当初はアルバム発売の翌週にストリーミングを解禁するという噂もありましたが(テイラー・スウィフト、新作の「ストリーミング解禁」は1週間後に | Forbes JAPAN(11月11日付)参照)、結果3週かかってしまいました。推測の域を出ませんが、”初週セールス好調につきもう少し先延ばししようとしたが2週目の結果が予想以上に失速したことが今週始めに判明したので金曜解禁に踏み切った”のではないかと。現在の米ビルボードアルバムチャートは”ユニット”が単位となっており、アルバムセールス(CDおよびダウンロード)に単曲ダウンロードのアルバム換算分、そして単曲ストリーミングのアルバム換算分を加えた”ユニット”が基準値となっています。彼女は今後、ユニットを評価基準に据えたのかもしれませんし、逆に言えばセールスのみを追いかけることを諦めたのではないかと。

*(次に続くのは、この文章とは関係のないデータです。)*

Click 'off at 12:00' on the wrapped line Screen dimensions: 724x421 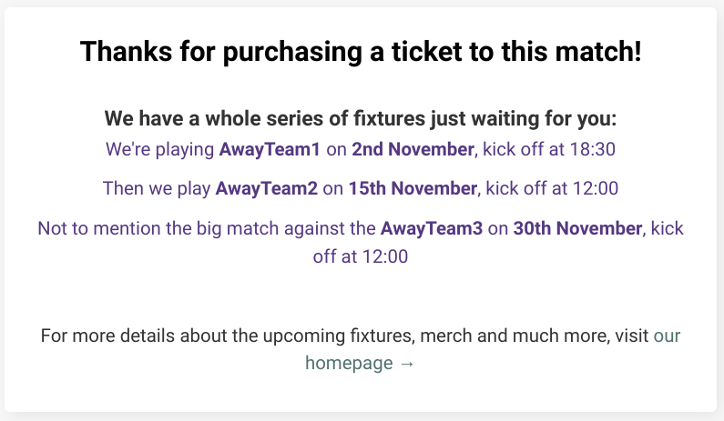point(360,256)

ちなみにチャートにおけるストリーミング集計期間は金曜スタートとなっているため、12月23日付チャートでは丸々1週間分のストリーミングポイントが加算されます。

 

そしてソングスチャートではこちらが気になるところ。

今週発表された12月9日付ソングスチャートで5位だったエド・シーラン「Perfect」。クリスマスを思わせるミュージックビデオでクリスマスに向けて伸びていくのではと予想していたところに、ビヨンセとのデュエットバージョンが金曜に発表されました。こちらも1週間フルのストリーミング、およびダウンロードポイントが12月23日付チャートに加算されます。

ソングスチャートはデジタルダウンロードとストリーミング、ラジオエアプレイの3つの指標から構成されますが、別バージョンやリミックスもオリジナルバージョンに加算されます。それによってチャートを駆け上がる例は数多く、ルイス・フォンシ&ダディー・ヤンキー「Despacito」ではジャスティン・ビーバーが加わったリミックスバージョンを発表したことで16週もの1位を獲得したり、ブルーノ・マーズは「That's What I Like」に4つのリミックスバージョンを用意したことでそのポイントも加算されて1位に到達しています。つまりは歌手側、レコード会社側の作戦が功を奏したのです。なおアルバムにおいてはほとんどの場合、ストリーミングも同日解禁となるのですが、今回のテイラー・スウィフト『Reputation』のずらし手法は明らかな”作戦”でしょう。

無論、すべての作戦が狙い通りに行くとは限らず、最終的には曲の良さが分かれ目になるとは思いますが、絶妙なタイミングで仕掛けを投じれば最大限の効果が発揮されます。

 

今回紹介したテイラー・スウィフト、そしてエド・シーラン...果たして上手くいくでしょうか。再来週発表される12月23日付チャートを楽しみに待ちましょう。